### STATED TASK
Return all of the records below line for line, without changing anything.

(Collected data entries)
^^^^^^^^^^^^^^^^

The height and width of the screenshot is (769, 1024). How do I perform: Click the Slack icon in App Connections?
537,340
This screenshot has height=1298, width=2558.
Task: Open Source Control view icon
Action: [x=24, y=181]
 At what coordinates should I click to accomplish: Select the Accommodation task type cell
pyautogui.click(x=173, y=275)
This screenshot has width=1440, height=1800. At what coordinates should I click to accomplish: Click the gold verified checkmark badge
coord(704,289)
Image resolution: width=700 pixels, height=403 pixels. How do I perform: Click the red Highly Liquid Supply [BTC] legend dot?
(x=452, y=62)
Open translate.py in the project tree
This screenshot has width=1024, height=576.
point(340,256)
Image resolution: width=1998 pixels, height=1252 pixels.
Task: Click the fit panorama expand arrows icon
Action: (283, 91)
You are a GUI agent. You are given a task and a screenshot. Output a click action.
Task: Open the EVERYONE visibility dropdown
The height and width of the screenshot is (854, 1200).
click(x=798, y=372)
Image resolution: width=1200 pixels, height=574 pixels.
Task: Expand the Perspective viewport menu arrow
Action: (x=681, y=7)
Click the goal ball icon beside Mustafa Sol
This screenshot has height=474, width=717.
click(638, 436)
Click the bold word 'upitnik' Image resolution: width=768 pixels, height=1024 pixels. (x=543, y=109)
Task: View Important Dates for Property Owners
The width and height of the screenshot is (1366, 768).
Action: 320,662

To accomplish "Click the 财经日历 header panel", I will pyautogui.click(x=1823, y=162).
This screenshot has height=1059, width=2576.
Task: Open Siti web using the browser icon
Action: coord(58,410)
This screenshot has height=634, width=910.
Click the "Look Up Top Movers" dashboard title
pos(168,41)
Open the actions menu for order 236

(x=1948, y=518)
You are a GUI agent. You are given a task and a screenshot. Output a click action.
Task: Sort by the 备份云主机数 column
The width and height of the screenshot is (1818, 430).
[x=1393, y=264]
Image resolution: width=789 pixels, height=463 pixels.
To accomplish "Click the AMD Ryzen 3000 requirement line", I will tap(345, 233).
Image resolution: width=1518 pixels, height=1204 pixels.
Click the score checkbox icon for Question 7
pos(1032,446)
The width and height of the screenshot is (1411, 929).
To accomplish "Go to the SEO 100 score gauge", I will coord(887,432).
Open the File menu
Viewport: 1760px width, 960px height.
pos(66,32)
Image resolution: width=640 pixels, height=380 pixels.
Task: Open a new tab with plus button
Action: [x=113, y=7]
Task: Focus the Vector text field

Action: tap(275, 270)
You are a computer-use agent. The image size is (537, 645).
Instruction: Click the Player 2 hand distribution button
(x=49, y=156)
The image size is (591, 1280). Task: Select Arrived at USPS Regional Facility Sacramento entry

^^^^^^^^^^^^^^^^

### REPLY
The height and width of the screenshot is (769, 1024). How do I perform: Click the Slack icon in App Connections?
537,340
This screenshot has height=1298, width=2558.
Task: Open Source Control view icon
Action: [x=24, y=181]
 At what coordinates should I click to accomplish: Select the Accommodation task type cell
pyautogui.click(x=173, y=275)
This screenshot has width=1440, height=1800. At what coordinates should I click to accomplish: Click the gold verified checkmark badge
coord(704,289)
Image resolution: width=700 pixels, height=403 pixels. How do I perform: Click the red Highly Liquid Supply [BTC] legend dot?
(x=452, y=62)
Open translate.py in the project tree
This screenshot has width=1024, height=576.
point(340,256)
Image resolution: width=1998 pixels, height=1252 pixels.
Task: Click the fit panorama expand arrows icon
Action: (283, 91)
You are a GUI agent. You are given a task and a screenshot. Output a click action.
Task: Open the EVERYONE visibility dropdown
The height and width of the screenshot is (854, 1200).
click(x=798, y=372)
Image resolution: width=1200 pixels, height=574 pixels.
Task: Expand the Perspective viewport menu arrow
Action: (x=681, y=7)
Click the goal ball icon beside Mustafa Sol
This screenshot has height=474, width=717.
click(638, 436)
Click the bold word 'upitnik' Image resolution: width=768 pixels, height=1024 pixels. (x=543, y=109)
Task: View Important Dates for Property Owners
The width and height of the screenshot is (1366, 768).
Action: 320,662

To accomplish "Click the 财经日历 header panel", I will pyautogui.click(x=1823, y=162).
This screenshot has height=1059, width=2576.
Task: Open Siti web using the browser icon
Action: coord(58,410)
This screenshot has height=634, width=910.
Click the "Look Up Top Movers" dashboard title
pos(168,41)
Open the actions menu for order 236

(x=1948, y=518)
You are a GUI agent. You are given a task and a screenshot. Output a click action.
Task: Sort by the 备份云主机数 column
The width and height of the screenshot is (1818, 430).
[x=1393, y=264]
Image resolution: width=789 pixels, height=463 pixels.
To accomplish "Click the AMD Ryzen 3000 requirement line", I will tap(345, 233).
Image resolution: width=1518 pixels, height=1204 pixels.
Click the score checkbox icon for Question 7
pos(1032,446)
The width and height of the screenshot is (1411, 929).
To accomplish "Go to the SEO 100 score gauge", I will coord(887,432).
Open the File menu
Viewport: 1760px width, 960px height.
pos(66,32)
Image resolution: width=640 pixels, height=380 pixels.
Task: Open a new tab with plus button
Action: [x=113, y=7]
Task: Focus the Vector text field

Action: tap(275, 270)
You are a computer-use agent. The image size is (537, 645).
Instruction: Click the Player 2 hand distribution button
(x=49, y=156)
The image size is (591, 1280). Task: Select Arrived at USPS Regional Facility Sacramento entry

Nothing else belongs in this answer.